Bir rüya gördüm. Rüyayı hatırlamıyorum, o sabah da hatırlamıyordum, rüyadan yalnızca bir kırıntı kalmıştı elimde: Kırmızı Defter. Kırmızı Defter’i okuyacağım ve hayatım değişecek
14 Şubat 2019 09:00
Paul Auster hayatımı değiştirecek sanıyordum. 2000’lerin ortalarında olmalı, Datça’nın büklerinden birinde, hayatımın en güzel günlerini geçirirken, hayatımın kötü bir şaka olduğunu düşünüyor, bir çıkış yolu arıyordum. Mutluydum ve mutlu olduğumu bilmiyordum.
M. ile liseden en iyi arkadaşımız S.’ye yamanmış, aile boyu tatillerine yancılık yapıyorduk. Üçümüz de farklı şehirlerde üniversite okuyorduk, uzun uzun ve zamanlı zamansız telefon konuşmalarıyla birbirimizin geçmişinde kalmadığımıza inanmaya çabalıyor, giderek uzaklaştığımızı birbirimizden saklıyorduk. --Birbirimizden, bunu kaç kere sildim, kaç kere, kendimizden, yazdım.
O yaz, gün aşırı pek bir mânâ veremediğim kabak çiçeği dolması yer, O. ile Ş. Teyze’nin arabasında Ceza dinler, tavla ve tatilcilik oynar, ve her fırsatta M. ile el ele verip S.’nin tatilini burnundan getirirken, 2000’lerin ortalarında olmalı, daha Ece Temelkuran okuyor, Cem Yılmaz’a gülüyorduk, ilk kez geceyi tek başıma sahilde geçirdim ve bir rüya gördüm. Rüyayı hatırlamıyorum, o sabah da hatırlamıyordum, rüyadan yalnızca bir kırıntı kalmıştı elimde, ben bir cevher bulduğuma inanıyordum: Kırmızı Defter. Kırmızı Defter’i okuyacağım ve hayatım değişecek. –Bu cümleyi hâlâ geçmiş zamanda kuramıyorum.
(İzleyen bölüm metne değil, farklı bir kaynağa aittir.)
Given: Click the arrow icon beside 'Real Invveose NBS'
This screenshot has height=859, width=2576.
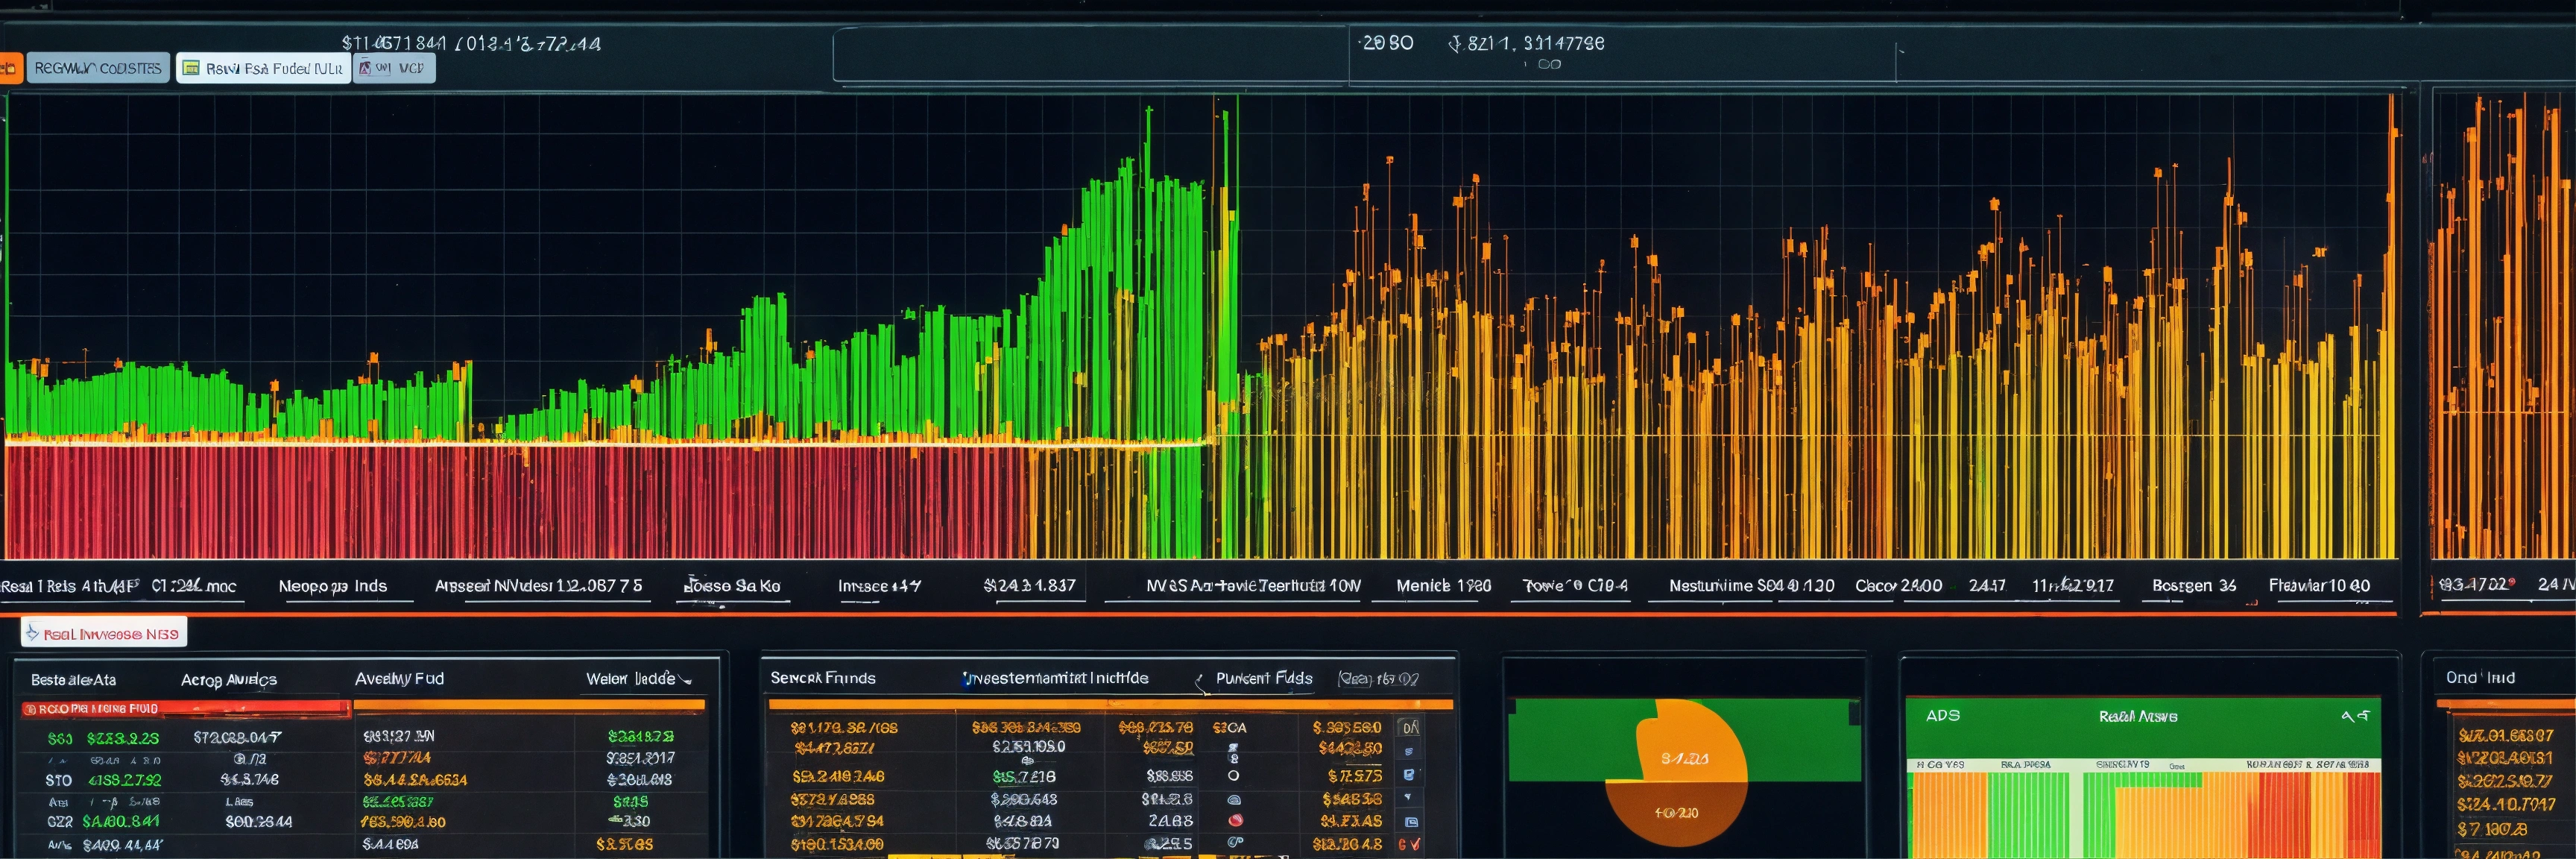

Kırmızı Defter’i okumak zorundaydım. Ne yapıp edip Kırmızı Defter’i okumak zorundaydım.
Kırmızı Defter ne bilmiyordum, böyle bir kitap var mı, varsa kim yazmış, Türkçe mi, bildiğim bir dilde mi, okuyabilir miyim, hiç fikrim yoktu. Kimse, S. bile bilmiyordu. Kaldığımız pansiyonda üç beş kitap vardı ve aralarında, inanması güç ama, Kırmızı Defter yoktu.
Datça’da, o yaz, her yerde Kırmızı Defter’i aradım. Migros’ta Kırmızı Defter yoktu, yani hiçbir yerde yoktu, ama bizimkiler bal, badem tadar, İstanbul’dan kaçmışların dükkânlarında takı makı bakarken, ben her vitrinde, her tezgâhta, her masada, Kırmızı Defter’i aradım. İnsanlara sordum, biri biliyor olmalıydı, hayır, sahilde yürüdüm, boş dolu, bütün şezlongları taradım, herkesin elinde avucunda ne var baktım, yoktu, Emre Kongar ve Zülfü Livaneli dışında kitap yoktu.
Tatil bittiği için rahatlamıştım. Bursa’ya gidiyoruz, Kırmızı Defter’i bulacağım ve hayatın ilmeğini çözeceğim. Bir şey var, ne, neden bilmiyorum, belki de yalnızca benim çözebileceğim bir şifre, bir cümle var belki, prangabent beni kurtaracak. –Kitapları bir hikmet bulacağım diye itimatla okuduğum zamanlardı.
Bursa’da Kırmızı Defter’i bulamadım, sipariş bir hafta 10 güne gelir, bekleyemezdim, o zamana dek, şimdi bu kapının ardında, bir sonraki kitapçıda, belki öteki kütüphanede Kırmızı Defter karşıma çıkabilirdi, bir hafta 10 gün bekleyemezdim, çok geçti, zaten geç kalmıştım. Yaz bitti, kitabı bulamadım.
İstanbul’a dönünce, Kırmızı Defter’i arıyordum hâlâ, sonunda İstiklal’de bir kitapçıda buldum, arka kapağı okudum, gittim geldim, başka kitaplara baktım, Kırmızı Defter’e göz attım tekrar ve çıkıp gittim. Kitabı almadım, neden bilmiyorum. İstiklal’e her gittiğimde, o kitapçıya uğradım ve Kırmızı Defter’i elime alıp karıştırdım, karıştırdım ama okumadım, gittim geldim, baktım, birkaç ay böyle geçti. Sonra, kitap artık yoktu.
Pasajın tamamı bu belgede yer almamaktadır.